Peter tells us that we are stewards of the many and various favors of God (1 Pet. 4:10) and should so use them as to be "good stewards." And not only [R820 : page 3] are we stewards of the consecrated money, goods, time and talents in our hands be they little or much; but in the text at the head of this article Paul mentions specially, the fact that we are stewards of the mysteries of God's plan. In addition to our own consecrated powers to use, God gives us a glad glorious message to the world the "good tidings of great joy which shall be to all people" ultimately, but which now is vailed, from the world and is to them mysteries or hidden secrets. To receive the "good news" is to become a steward of it, and brings the opportunity and the incentive also for carrying out the original stewardship. It furnishes a reason as well as an opportunity, for wise and diligent use of every talent under the steward's charge.

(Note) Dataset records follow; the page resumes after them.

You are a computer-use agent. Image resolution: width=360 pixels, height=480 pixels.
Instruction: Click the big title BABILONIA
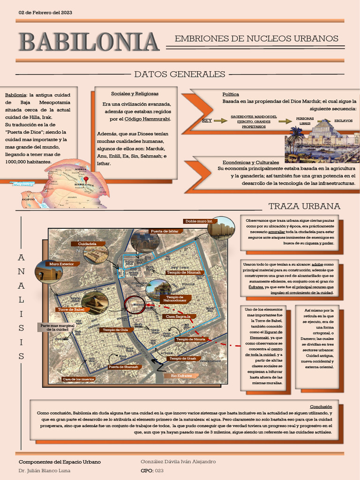(89, 42)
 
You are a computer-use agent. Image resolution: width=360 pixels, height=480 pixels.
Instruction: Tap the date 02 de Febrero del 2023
(45, 12)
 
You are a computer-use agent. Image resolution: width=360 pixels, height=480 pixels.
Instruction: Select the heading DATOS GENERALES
(180, 74)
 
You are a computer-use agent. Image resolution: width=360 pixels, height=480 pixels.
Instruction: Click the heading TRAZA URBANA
(304, 206)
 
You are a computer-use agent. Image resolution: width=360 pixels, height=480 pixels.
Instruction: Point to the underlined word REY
(207, 120)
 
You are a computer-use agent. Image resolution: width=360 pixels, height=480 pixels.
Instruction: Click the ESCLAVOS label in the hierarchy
(344, 120)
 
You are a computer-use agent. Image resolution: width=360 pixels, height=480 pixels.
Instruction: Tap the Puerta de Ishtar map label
(165, 231)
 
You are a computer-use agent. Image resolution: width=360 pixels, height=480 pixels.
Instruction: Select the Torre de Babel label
(71, 310)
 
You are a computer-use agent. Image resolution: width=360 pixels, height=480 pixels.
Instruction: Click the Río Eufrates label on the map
(180, 376)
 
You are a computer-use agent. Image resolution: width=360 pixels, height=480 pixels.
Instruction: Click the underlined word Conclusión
(321, 406)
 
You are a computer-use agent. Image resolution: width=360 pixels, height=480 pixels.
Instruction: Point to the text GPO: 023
(152, 470)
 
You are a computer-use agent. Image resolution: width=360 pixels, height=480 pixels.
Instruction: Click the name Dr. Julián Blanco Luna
(41, 470)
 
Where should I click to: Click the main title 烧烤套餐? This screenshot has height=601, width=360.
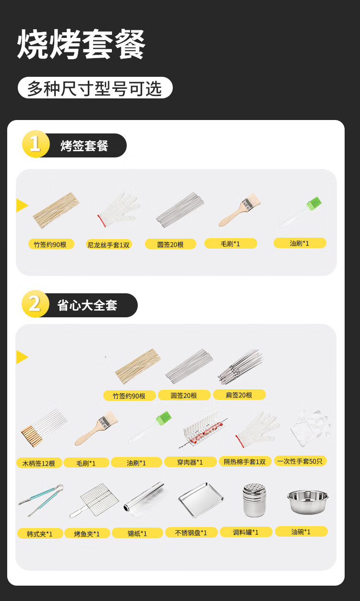pos(81,44)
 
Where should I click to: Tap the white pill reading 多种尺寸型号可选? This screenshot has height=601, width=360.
pos(95,88)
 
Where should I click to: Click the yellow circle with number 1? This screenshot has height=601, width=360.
pos(36,144)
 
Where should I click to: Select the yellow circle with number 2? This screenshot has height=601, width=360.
pos(35,304)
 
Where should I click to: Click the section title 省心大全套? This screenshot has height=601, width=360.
pos(87,305)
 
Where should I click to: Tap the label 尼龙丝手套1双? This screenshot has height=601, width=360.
pos(108,245)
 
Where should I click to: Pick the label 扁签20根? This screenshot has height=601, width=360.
pos(240,395)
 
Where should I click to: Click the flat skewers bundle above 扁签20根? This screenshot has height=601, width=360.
pos(240,366)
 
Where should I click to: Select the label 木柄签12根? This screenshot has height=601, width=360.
pos(39,463)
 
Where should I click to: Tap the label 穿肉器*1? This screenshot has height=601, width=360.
pos(190,462)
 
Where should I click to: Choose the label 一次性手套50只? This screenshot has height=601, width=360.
pos(300,461)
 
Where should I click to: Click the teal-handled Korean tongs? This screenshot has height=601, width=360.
pos(41,500)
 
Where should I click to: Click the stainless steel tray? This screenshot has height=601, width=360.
pos(201,500)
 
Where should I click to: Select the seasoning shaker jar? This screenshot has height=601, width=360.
pos(254,500)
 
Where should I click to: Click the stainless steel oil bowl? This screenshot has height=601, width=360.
pos(308,502)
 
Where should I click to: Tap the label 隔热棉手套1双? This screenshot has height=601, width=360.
pos(245,461)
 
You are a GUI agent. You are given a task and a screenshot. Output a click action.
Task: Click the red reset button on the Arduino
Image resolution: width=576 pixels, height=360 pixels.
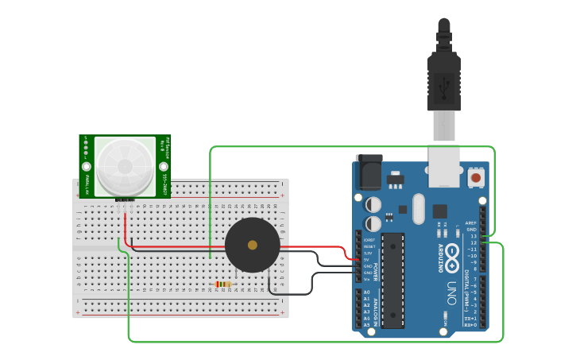tap(476, 177)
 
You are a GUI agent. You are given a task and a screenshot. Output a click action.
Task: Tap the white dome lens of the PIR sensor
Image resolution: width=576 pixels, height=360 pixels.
tap(125, 165)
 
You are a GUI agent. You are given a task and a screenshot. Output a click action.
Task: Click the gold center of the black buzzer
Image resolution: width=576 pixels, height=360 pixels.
tap(252, 245)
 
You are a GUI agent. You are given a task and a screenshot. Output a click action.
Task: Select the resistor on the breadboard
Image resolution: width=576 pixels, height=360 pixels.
tap(224, 284)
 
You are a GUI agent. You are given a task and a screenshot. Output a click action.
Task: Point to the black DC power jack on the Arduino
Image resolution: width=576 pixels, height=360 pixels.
tap(369, 172)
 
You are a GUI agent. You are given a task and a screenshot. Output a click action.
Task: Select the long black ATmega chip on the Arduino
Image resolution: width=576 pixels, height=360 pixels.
tap(392, 280)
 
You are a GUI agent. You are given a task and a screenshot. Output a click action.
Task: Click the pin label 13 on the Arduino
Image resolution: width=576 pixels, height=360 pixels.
tap(474, 236)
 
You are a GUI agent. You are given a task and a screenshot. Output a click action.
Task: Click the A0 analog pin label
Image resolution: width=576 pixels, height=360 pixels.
tap(366, 292)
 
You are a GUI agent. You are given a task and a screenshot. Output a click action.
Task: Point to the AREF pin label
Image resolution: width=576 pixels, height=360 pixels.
tap(471, 223)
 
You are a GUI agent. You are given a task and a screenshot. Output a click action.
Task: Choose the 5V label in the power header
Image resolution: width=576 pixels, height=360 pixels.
tap(366, 259)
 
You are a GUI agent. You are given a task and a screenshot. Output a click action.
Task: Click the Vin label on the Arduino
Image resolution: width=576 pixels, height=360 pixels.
tap(366, 279)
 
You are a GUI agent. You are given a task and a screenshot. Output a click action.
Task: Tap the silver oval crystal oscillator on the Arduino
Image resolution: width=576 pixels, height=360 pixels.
tap(418, 209)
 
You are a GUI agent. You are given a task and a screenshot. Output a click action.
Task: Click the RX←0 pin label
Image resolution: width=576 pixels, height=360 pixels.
tap(471, 325)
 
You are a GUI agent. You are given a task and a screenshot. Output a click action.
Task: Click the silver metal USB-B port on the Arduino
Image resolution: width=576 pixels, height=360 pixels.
tap(444, 165)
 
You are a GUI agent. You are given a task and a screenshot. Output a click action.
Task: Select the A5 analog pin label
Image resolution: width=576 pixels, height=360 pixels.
tap(366, 325)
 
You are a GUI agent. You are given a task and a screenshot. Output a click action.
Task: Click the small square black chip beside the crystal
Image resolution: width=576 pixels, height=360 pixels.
tap(439, 211)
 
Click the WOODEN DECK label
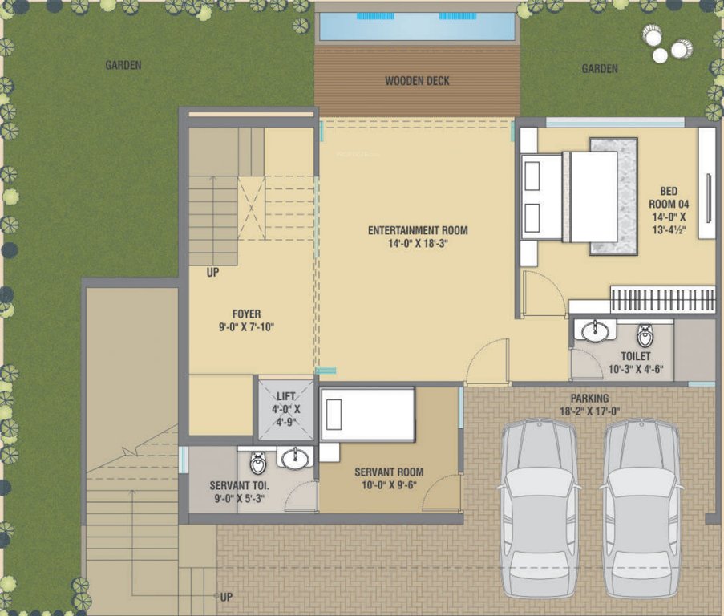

It is required of a steward that a man be found faithful to his trust, and if unfaithful in administering upon the poor little valuables (?) which we ourselves consecrated, should we expect to have entrusted to us the greater authority and stewardship of the future? If we would rob God of the things we ourselves gave him in consecration; if we are unfaithful as stewards and appropriate to ourselves the "loss and dross," the gilded trinkets of the present, can we expect him who knoweth the heart to entrust to such care the true riches of his glory and kingdom.
Every steward should speedily look up his accounts and see to it that however the past has been, in the future he will be faithful. All such will hear the Master's voice say, "Well done! good and faithful servant enter into the joys of thy Lord."